**Required actions:**
1. Answer these questions from the article on worldwide tobacco curbs:
(a) By what year does the UN agency plan to introduce its public health treaty?
(b) What label have critics given the WHO?
(c) Which two bodies is Gro Harlem Brundtland working with on the treaty?
2. Resume the article on worldwide tobacco curbs, starting right after its final sentence.

**Passage:**
UN presses for worldwide curbs on tobacco
By Jacqui Thornton, Health correspondent
Copyright 1999 Sunday Telegraph
Jan 31, 1999
 The World Health Organisation is to attempt the unprecedented
step of banning 
tobacco advertising - and possibly smoking in public - across the
world.
The United Nations agency plans to introduce the world's
first public health 
treaty by 2003. It would be legally binding if ratified by member
states and 
would cover 
areas such as the harmonisation of taxes on tobacco and legislation
on 
smuggling, advertising, sponsorship and labelling.  
Critics say the idea is unworkable and have branded the WHO
a 
"super nanny".
A senior member of the WHO's Tobacco-Free Initiative, which
is preparing the 
convention, confirmed last week that a ban on smoking in public
places was also 
being considered. The push for a treaty is being 
spearheaded by the WHO director general, Gro Harlem Brundtland,
working with 
the World Bank and the UN children's fund, Unicef.
Dr Brundtland said last year: 
"Smoking should not be advertised, subsidised or glamorised.

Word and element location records

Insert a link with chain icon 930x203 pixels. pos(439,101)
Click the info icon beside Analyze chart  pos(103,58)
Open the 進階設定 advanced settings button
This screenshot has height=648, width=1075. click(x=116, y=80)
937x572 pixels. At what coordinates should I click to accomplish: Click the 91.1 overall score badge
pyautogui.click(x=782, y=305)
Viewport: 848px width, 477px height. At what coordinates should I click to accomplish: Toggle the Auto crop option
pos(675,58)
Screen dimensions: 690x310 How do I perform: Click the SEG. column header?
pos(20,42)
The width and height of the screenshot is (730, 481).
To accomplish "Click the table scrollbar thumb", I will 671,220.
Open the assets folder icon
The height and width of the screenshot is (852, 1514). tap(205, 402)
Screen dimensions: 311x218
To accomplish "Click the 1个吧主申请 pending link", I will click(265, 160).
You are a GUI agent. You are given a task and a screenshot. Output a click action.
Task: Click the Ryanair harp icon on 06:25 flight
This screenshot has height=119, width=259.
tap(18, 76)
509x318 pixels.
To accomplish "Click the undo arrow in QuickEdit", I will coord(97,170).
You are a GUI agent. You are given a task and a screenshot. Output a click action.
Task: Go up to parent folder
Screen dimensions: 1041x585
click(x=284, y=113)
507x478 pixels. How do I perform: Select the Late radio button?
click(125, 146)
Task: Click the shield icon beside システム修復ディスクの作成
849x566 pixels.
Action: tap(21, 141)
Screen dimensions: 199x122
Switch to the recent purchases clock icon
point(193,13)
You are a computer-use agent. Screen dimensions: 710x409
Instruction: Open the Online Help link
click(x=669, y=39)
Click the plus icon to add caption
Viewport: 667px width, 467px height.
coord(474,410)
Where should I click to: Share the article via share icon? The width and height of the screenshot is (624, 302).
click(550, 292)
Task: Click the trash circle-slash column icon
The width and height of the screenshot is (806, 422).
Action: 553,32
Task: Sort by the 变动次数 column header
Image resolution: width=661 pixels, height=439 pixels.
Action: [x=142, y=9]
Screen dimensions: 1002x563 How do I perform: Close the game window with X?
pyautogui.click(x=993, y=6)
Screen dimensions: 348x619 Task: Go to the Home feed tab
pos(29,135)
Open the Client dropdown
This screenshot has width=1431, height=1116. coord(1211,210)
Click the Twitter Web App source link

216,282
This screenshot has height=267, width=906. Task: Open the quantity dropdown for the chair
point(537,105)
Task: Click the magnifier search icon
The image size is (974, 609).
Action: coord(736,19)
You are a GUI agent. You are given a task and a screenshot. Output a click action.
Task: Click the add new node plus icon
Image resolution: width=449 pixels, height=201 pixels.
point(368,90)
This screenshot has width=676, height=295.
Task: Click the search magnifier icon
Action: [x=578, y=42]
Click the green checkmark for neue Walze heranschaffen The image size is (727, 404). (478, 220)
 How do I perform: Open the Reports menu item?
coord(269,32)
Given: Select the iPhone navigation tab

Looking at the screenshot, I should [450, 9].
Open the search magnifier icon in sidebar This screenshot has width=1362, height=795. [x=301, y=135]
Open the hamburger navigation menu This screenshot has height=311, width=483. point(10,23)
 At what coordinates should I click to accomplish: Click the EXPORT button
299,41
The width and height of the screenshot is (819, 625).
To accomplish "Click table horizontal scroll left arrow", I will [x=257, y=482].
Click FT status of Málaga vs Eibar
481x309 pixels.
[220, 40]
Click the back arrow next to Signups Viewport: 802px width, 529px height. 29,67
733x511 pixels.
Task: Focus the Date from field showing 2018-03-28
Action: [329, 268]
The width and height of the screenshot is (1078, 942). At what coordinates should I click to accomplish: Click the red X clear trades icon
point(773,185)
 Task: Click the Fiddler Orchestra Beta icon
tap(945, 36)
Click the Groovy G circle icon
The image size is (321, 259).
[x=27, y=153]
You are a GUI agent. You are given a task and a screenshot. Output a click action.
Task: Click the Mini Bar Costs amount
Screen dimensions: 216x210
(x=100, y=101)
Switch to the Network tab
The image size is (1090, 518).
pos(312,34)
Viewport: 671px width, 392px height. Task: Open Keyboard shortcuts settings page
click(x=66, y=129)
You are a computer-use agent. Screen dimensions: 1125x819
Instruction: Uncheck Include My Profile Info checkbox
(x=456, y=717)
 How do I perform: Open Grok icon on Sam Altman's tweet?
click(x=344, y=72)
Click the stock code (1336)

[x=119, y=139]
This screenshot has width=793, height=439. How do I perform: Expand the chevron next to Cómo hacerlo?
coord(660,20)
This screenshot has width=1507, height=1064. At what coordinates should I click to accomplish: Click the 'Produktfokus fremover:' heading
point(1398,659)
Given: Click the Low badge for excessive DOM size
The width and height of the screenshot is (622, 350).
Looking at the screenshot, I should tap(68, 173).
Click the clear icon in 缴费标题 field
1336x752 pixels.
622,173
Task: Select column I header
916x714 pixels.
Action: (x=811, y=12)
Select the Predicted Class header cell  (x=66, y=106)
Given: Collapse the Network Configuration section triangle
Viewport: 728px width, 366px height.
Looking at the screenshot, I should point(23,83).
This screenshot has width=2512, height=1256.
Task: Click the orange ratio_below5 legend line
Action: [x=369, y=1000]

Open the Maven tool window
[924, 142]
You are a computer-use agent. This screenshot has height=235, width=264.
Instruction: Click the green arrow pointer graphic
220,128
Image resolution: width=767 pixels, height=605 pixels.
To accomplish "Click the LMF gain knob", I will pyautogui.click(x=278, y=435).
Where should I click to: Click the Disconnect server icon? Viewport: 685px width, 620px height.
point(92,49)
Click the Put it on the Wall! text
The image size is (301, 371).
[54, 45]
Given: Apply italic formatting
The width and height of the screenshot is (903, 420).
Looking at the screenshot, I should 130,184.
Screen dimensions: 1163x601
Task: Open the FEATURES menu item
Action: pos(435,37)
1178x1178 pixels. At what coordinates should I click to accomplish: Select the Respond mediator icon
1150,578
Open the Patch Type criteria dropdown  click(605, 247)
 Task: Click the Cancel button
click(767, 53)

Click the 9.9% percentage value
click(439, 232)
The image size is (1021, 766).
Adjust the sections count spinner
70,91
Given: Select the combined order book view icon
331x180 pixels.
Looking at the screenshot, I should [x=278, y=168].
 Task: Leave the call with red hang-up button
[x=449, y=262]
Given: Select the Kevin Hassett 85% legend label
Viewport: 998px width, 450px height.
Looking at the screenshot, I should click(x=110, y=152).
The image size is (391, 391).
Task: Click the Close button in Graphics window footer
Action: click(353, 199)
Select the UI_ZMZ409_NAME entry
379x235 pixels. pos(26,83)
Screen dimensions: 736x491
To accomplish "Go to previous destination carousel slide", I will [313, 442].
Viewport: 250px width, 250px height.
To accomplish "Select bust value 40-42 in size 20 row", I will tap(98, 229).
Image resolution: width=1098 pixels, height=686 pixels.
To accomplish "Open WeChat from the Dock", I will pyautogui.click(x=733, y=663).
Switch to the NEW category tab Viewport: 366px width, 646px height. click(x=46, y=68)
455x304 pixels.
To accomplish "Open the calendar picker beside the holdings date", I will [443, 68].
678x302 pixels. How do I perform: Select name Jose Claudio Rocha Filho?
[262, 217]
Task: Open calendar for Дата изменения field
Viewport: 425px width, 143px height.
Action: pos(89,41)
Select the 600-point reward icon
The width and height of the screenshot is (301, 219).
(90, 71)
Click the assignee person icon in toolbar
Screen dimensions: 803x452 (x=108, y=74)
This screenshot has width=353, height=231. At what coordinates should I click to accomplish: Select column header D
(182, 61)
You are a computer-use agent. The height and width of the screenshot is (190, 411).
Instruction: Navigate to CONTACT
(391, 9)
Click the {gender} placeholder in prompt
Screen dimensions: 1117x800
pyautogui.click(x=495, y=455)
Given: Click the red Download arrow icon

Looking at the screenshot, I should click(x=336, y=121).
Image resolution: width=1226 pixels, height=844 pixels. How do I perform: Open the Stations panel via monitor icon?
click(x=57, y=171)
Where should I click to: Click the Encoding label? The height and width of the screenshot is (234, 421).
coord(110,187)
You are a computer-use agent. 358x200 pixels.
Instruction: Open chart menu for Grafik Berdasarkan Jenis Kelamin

**Results by task:**
1.
(a) 2003
(b) "Super nanny"
(c) The World Bank and Unicef, the UN children's fund

2.
We are engaging in 
a broad alliance to drive home this message, especially to support 
countries which are not prepared to face the tide that may be
coming."
With multinational tobacco firms now turning their
marketing efforts to poorer 
nations and to women, the WHO says global action with legal force
is needed to 
support national efforts to combat smoking.
According to WHO projections, tobacco will kill 
10 million people a year by 2020, nearly three times the current
level. The 
organisation's proposals received support in Britain yesterday from
the 
Government-funded Health Education Authority. A spokesman said: 
"We will support anything that will encourage people not to
smoke. 
It is the biggest killer in the country."
Clive Bates, director of the pressure group, Action on
Smoking and Health, said 
the convention would clip the wings of tobacco giants which were
targeting the 
developing world now that they had been forced to limit advertising
in the 
West. He said: 
"The companies are more powerful than many countries."
Alan Duncan, the Conservative health spokesman, said: 
"I'm all for reducing global smoking, but the WHO cannot make
global law just 
like that. It is nations above all who should make law in a
democratic way."
Juliette Wallbridge, of the smokers' rights 
lobby group, Forest, said: 
"It will be a cold day in hell before countries increase taxes
to our level. I 
sometimes wonder what planet the WHO are living on. The indications
in the UK 
are that a more sensible approach is being taken to let adults live
their 
own lives."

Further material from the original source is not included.